» THE PROBLEM: Retype the listing below word for word, keeping every line unchanged.

--- begin EXCERPTED DATA ---

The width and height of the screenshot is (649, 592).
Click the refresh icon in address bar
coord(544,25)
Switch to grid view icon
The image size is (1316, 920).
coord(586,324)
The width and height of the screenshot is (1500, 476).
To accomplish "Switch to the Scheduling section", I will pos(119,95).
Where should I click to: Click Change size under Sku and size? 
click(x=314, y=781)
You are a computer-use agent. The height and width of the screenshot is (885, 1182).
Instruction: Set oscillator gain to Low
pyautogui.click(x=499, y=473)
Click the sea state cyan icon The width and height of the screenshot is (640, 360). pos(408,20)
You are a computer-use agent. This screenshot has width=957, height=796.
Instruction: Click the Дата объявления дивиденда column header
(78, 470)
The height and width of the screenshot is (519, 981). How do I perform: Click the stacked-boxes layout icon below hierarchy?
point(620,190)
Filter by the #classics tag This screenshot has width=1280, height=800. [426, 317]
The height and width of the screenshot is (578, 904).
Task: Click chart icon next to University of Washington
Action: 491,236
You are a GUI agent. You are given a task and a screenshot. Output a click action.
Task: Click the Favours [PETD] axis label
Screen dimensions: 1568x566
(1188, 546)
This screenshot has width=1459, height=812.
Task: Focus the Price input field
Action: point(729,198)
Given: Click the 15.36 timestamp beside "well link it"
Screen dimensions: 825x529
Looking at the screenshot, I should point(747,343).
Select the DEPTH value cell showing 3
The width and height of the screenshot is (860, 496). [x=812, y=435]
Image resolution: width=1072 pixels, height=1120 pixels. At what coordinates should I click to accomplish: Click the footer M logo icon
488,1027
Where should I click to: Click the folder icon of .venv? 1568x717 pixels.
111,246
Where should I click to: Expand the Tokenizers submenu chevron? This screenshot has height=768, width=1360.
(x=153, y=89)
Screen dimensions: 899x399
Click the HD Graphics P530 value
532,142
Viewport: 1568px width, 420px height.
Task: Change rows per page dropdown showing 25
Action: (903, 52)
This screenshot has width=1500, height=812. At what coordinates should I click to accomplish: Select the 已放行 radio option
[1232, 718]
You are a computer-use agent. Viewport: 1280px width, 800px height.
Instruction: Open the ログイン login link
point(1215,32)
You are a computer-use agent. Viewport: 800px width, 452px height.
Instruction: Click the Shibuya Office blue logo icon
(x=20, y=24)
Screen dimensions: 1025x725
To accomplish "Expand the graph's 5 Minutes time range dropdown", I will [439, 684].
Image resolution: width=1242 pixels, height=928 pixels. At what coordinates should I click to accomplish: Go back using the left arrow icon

--- end EXCERPTED DATA ---

» FULL ANSWER:
The width and height of the screenshot is (649, 592).
Click the refresh icon in address bar
coord(544,25)
Switch to grid view icon
The image size is (1316, 920).
coord(586,324)
The width and height of the screenshot is (1500, 476).
To accomplish "Switch to the Scheduling section", I will pos(119,95).
Where should I click to: Click Change size under Sku and size? 
click(x=314, y=781)
You are a computer-use agent. The height and width of the screenshot is (885, 1182).
Instruction: Set oscillator gain to Low
pyautogui.click(x=499, y=473)
Click the sea state cyan icon The width and height of the screenshot is (640, 360). pos(408,20)
You are a computer-use agent. This screenshot has width=957, height=796.
Instruction: Click the Дата объявления дивиденда column header
(78, 470)
The height and width of the screenshot is (519, 981). How do I perform: Click the stacked-boxes layout icon below hierarchy?
point(620,190)
Filter by the #classics tag This screenshot has width=1280, height=800. [426, 317]
The height and width of the screenshot is (578, 904).
Task: Click chart icon next to University of Washington
Action: 491,236
You are a GUI agent. You are given a task and a screenshot. Output a click action.
Task: Click the Favours [PETD] axis label
Screen dimensions: 1568x566
(1188, 546)
This screenshot has width=1459, height=812.
Task: Focus the Price input field
Action: point(729,198)
Given: Click the 15.36 timestamp beside "well link it"
Screen dimensions: 825x529
Looking at the screenshot, I should point(747,343).
Select the DEPTH value cell showing 3
The width and height of the screenshot is (860, 496). [x=812, y=435]
Image resolution: width=1072 pixels, height=1120 pixels. At what coordinates should I click to accomplish: Click the footer M logo icon
488,1027
Where should I click to: Click the folder icon of .venv? 1568x717 pixels.
111,246
Where should I click to: Expand the Tokenizers submenu chevron? This screenshot has height=768, width=1360.
(x=153, y=89)
Screen dimensions: 899x399
Click the HD Graphics P530 value
532,142
Viewport: 1568px width, 420px height.
Task: Change rows per page dropdown showing 25
Action: (903, 52)
This screenshot has width=1500, height=812. At what coordinates should I click to accomplish: Select the 已放行 radio option
[1232, 718]
You are a computer-use agent. Viewport: 1280px width, 800px height.
Instruction: Open the ログイン login link
point(1215,32)
You are a computer-use agent. Viewport: 800px width, 452px height.
Instruction: Click the Shibuya Office blue logo icon
(x=20, y=24)
Screen dimensions: 1025x725
To accomplish "Expand the graph's 5 Minutes time range dropdown", I will [439, 684].
Image resolution: width=1242 pixels, height=928 pixels. At what coordinates should I click to accomplish: Go back using the left arrow icon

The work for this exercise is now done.